Quando pratichiamo la meditazione,
formale o personale - o anche solo quando viviamo -, dobbiamo sempre ricordare
che non possiamo scegliere una parte sola, un estremo, una polarità di una
coppia, ma dobbiamo farle convivere entrambe.
Non c’è socialità senza
isolamento. Non c’è integrazione senza separazione. Non c’è apertura senza
chiusura. Non c’è coraggio senza paura. Non c’è partecipazione senza
evitamento. Non c'è distacco senza attaccamento. Non c’è liberazione senza confini.
Dovremo quindi oscillare da
una parte all’altra, dovremo appoggiarci prima su un piede e poi su un altro.

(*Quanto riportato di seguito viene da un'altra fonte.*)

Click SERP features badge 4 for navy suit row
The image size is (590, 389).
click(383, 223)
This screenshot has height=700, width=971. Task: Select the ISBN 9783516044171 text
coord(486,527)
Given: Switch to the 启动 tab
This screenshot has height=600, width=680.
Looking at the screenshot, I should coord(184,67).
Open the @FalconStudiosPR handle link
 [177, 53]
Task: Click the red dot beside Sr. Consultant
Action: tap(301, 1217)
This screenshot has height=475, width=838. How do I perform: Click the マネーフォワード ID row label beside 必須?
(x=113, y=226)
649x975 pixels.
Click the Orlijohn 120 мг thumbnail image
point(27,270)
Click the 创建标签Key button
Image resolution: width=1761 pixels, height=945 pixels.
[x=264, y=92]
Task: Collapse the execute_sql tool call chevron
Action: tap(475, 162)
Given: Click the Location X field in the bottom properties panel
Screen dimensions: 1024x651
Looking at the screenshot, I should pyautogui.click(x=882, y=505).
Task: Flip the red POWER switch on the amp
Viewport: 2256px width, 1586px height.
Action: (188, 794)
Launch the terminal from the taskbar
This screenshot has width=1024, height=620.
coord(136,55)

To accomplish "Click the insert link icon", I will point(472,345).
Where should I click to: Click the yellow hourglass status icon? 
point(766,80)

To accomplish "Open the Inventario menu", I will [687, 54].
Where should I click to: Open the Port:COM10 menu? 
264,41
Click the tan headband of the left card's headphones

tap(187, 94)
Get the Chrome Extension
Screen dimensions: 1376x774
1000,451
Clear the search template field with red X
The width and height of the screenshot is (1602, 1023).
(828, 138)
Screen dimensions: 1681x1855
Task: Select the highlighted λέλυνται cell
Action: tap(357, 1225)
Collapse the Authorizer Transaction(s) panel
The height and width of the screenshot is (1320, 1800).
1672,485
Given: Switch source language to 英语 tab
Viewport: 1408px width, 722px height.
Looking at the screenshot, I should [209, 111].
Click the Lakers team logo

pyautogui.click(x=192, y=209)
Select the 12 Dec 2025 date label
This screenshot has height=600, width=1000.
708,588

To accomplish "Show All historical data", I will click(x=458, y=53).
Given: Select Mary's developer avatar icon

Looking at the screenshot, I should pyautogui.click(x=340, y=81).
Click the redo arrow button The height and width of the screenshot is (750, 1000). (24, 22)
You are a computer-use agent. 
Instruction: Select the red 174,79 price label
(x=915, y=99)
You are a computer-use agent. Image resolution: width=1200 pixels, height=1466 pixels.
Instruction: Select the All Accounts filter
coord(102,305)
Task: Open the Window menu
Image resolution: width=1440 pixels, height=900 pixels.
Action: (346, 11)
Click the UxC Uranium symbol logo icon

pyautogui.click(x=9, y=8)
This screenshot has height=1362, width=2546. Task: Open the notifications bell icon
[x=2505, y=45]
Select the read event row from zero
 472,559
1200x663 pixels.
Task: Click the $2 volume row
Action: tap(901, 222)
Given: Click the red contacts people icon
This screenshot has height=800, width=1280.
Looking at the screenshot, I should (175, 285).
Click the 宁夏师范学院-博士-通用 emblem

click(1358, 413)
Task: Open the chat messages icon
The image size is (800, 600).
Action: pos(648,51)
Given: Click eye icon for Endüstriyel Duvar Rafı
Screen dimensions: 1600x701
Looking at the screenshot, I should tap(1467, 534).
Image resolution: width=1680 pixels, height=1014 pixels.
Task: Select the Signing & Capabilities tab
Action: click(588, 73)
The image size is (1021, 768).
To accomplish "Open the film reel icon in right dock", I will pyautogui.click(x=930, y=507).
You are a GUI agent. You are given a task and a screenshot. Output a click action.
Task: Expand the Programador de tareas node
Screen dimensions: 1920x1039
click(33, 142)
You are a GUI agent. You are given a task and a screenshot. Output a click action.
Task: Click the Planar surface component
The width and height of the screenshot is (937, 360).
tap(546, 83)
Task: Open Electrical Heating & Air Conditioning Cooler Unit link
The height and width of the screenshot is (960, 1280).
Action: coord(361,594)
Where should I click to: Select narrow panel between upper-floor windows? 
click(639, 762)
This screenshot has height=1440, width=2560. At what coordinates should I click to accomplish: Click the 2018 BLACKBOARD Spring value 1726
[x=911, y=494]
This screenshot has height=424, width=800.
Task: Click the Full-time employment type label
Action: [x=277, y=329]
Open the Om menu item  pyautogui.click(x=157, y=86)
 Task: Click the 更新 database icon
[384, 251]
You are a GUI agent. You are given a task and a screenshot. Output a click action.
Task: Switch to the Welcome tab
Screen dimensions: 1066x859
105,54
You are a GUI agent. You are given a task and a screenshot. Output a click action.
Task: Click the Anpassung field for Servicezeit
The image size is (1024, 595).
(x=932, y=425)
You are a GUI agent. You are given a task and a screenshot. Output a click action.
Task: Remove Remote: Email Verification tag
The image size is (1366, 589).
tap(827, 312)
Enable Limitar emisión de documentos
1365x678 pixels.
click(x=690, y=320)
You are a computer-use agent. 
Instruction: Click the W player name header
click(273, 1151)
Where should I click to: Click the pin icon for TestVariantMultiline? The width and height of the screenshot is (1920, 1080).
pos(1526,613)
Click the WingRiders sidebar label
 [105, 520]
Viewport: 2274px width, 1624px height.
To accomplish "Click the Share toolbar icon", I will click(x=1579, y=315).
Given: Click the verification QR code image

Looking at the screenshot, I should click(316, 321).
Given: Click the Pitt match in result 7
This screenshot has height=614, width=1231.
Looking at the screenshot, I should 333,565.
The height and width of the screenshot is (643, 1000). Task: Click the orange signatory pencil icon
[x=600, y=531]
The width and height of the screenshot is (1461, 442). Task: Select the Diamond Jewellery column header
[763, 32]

Non potremo vivere su un piede solo. Quando il buddhismo ci invita a scegliere
una “via di mezzo” tra austerità ed edonismo, conferma questa tendenza mobile
dell’animo umano.
Il mondo è ambivalente e
dialettico. La mente e il cuore sono dualistici. Non possiamo vivere immobili e
immutabili. Sarebbe un’esistenza unilaterale e sostanzialmente povera. Dobbiamo
fare del nostro meglio per stare in equilibrio, per barcamenarci. Ma, quando siamo
su una barca, non possiamo non ballare… la danza della vita.
La meditazione può
contemplare gli opposti, può osservarli, comprenderli ed abbracciarli. Niente è
inaccettabile per il testimone. Niente gli è estraneo.